O Parlamento Europeu aprovou uma nova legislação que limita o uso de diversas denominações tradicionalmente associadas à carne em produtos de origem vegetal e em alimentos produzidos por cultivo celular. A decisão encerra um processo legislativo que vinha enfrentando impasses desde o final de 2025.
A proposta foi aprovada com ampla maioria: 560 votos favoráveis, 75 contrários e 25 abstenções. A medida faz parte de um conjunto de ações ligadas à Organização Comum dos Mercados Agrícolas, cujo objetivo é reforçar a posição dos produtores rurais dentro da cadeia alimentar europeia.
Pelo novo texto, a palavra “carne” passa a ser definida oficialmente como as partes comestíveis de animais. Além disso, foi criada uma lista de termos que ficarão reservados exclusivamente para produtos de origem animal. Os alimentos produzidos a partir de células cultivadas em laboratório também estão proibidos de utilizar a denominação “carne”.
Quais termos passam a ser exclusivos dos produtos de origem animal?
A regulamentação protege uma extensa lista de nomes tradicionalmente ligados ao setor pecuário, incluindo cortes e partes específicas de animais. Entre eles estão termos equivalentes a bovino, suíno, aves, cordeiro, cabrito, além de cortes como filé-mignon, contrafilé, picanha, costela, peito, coxa, asa, fígado, bacon e diversos outros.
Por outro lado, expressões amplamente utilizadas pela indústria plant-based, como “hambúrguer”, “salsicha” e “nuggets”, não foram incluídas nas restrições e poderão continuar sendo utilizadas por fabricantes de alimentos vegetais.
Antes de entrar em vigor, o acordo ainda precisa receber a aprovação formal do Conselho da União Europeia.
Impacto econômico para o setor de proteínas alternativas
A aprovação ocorreu apesar de diversos estudos realizados ao longo dos últimos anos indicarem que os consumidores não costumam confundir produtos identificados como “hambúrguer vegetal” ou “bife vegetal” com alimentos de origem animal.
A medida também enfrentou resistência de países como a Alemanha, maior mercado europeu de produtos plant-based, além de grandes redes varejistas como Lidl e Aldi.
Segundo estimativas da Associação Federal Alemã para Fontes Alternativas de Proteína (BALPro), a mudança poderá gerar um custo próximo de € 250 milhões para a indústria alemã de proteínas alternativas.
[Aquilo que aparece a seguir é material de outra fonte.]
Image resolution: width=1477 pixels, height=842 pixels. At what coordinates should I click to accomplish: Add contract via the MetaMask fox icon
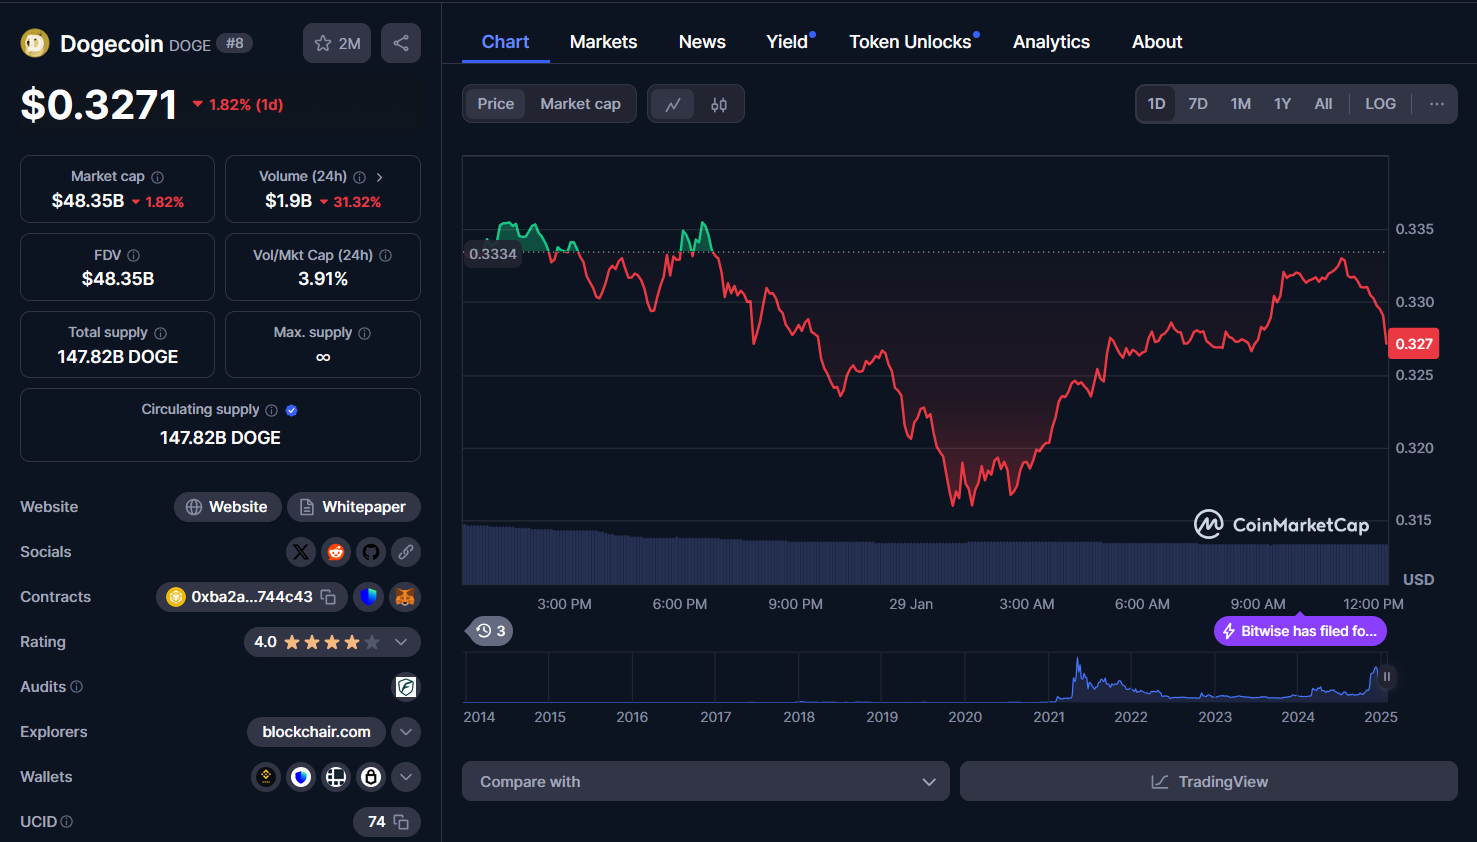click(405, 596)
Esse valor estaria relacionado à necessidade de reformulação de embalagens, reposicionamento de marcas, alterações em materiais de marketing e adaptações em toda a cadeia de fornecimento.
Um debate que se arrasta há meses
A discussão sobre o tema ganhou força em outubro de 2025, quando o Parlamento Europeu aprovou inicialmente uma emenda restringindo a utilização de determinadas terminologias relacionadas à carne.
Posteriormente, o assunto entrou na fase de negociações entre Parlamento, Conselho e Comissão Europeia. No entanto, as conversas fracassaram em dezembro de 2025 após a inclusão de novos termos na lista de restrições durante as etapas finais da negociação, surpreendendo parte dos envolvidos.
Em 2026, a presidência cipriota da União Europeia assumiu a responsabilidade de conduzir as negociações até a conclusão do acordo.
Defesa da pecuária tradicional
Para a relatora do projeto, a eurodeputada francesa Céline Imart, a decisão representa uma vitória para os produtores pecuários europeus. Segundo ela, reservar termos como “bife” e “fígado” exclusivamente para produtos provenientes de animais ajuda a proteger o conhecimento acumulado pelo setor agropecuário, evita práticas consideradas concorrência desleal e preserva tradições alimentares ligadas à agricultura europeia.
A parlamentar também destacou que a proibição do uso da palavra “carne” por produtos cultivados em laboratório é uma medida importante para diferenciar claramente essas novas tecnologias dos alimentos oriundos da produção pecuária convencional.